If that analogy just went over your head, then this next bit is going to be meaningless. If you promote an employee, imagine that they turn from a brick to a beam; they transform into a more integral part of the building that perfectly fits into the structure, rather than leaving gaps, or making things wonky.
The bottom line is that promoting from within your company as much as possible is so much better for your business than hiring from outside. Not only do they know the workings of the company better than someone trying to step in, but the fact that you are loyal and supportive of your staff and their ambitions will inspire the same feelings from them directed at you and your company.
If you have multiple locations, it might be an idea to use something like the software developed by Rolepoint, where you can internally advertise new openings within the company, and you can see who is looking to step up. In those instances, you can help by supporting any extra training that they might need to be ready for that role.

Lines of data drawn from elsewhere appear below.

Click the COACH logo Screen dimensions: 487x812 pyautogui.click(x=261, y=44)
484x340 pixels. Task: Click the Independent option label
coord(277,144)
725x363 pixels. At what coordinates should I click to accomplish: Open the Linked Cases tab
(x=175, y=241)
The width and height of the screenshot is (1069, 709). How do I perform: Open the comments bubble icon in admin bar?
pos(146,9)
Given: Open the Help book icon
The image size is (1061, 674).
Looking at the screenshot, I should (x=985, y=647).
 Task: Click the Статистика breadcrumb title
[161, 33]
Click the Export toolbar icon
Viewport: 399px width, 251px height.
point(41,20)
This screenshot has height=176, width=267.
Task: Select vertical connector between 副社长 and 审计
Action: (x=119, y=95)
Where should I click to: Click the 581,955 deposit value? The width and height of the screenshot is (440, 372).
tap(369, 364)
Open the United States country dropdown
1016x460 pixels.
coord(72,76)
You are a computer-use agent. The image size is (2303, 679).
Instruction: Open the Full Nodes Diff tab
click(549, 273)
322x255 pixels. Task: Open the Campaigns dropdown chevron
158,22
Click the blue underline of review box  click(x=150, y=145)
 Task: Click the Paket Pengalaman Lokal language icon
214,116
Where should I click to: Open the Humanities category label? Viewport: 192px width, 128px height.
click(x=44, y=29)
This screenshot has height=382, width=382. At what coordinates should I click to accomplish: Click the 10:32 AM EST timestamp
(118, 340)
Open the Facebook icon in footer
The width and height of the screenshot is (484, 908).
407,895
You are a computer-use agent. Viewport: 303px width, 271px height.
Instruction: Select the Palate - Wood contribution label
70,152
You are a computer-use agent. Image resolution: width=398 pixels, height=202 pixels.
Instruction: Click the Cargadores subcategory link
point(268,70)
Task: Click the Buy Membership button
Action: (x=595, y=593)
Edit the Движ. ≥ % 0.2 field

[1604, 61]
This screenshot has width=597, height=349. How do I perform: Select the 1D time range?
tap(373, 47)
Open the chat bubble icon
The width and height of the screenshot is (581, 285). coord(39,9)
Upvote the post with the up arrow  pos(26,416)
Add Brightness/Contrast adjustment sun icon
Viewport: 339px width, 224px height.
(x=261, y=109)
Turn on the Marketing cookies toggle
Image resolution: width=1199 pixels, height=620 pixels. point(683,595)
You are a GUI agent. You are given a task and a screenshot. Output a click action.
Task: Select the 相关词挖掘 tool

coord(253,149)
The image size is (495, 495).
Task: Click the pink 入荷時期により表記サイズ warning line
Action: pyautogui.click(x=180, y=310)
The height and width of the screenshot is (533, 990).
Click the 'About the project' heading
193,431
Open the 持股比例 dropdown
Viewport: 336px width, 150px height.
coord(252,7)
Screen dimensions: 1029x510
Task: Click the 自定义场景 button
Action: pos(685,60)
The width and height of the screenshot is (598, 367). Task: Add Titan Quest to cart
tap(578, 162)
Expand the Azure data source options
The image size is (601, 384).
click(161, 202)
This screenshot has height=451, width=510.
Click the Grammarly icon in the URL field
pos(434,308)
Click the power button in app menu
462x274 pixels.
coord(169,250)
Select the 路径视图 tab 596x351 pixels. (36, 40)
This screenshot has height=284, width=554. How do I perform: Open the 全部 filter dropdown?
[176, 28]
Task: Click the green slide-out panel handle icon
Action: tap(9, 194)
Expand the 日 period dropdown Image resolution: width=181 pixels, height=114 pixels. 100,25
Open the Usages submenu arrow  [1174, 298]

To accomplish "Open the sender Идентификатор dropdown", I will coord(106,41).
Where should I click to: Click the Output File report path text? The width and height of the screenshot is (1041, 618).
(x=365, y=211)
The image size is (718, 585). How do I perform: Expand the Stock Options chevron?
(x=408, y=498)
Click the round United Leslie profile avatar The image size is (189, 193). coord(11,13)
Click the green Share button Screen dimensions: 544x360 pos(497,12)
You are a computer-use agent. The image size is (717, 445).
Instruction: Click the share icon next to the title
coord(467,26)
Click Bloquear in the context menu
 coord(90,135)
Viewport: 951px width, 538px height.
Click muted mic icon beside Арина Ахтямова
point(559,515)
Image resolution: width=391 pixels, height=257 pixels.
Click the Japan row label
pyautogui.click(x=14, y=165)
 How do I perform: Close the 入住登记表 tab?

As well as promoting throughout locations, you can also look at a basic transfer, where one employee moves to a new location while retaining the same job. This could be for a number of reasons; they might just want to relocate, they might be moving to go to school or to be closer to family, or they might think that the other location would suit them better. If they are a good worker, you don’t want to lose them. So, if you can, then accommodate them wherever you can. This might mean that you suddenly have an opening somewhere else, but that can easily be rectified.
There might be times where you need to hire externally, and in those cases, you will want to vet the applicants properly so that they don’t create draughts or unstabilise your company. To do that, don’t rely on generic job sites, find ones that deal closely with applicants into your particular industry, or focus on sites like Linkedin to see people’s experience and availability before having to advertise the role.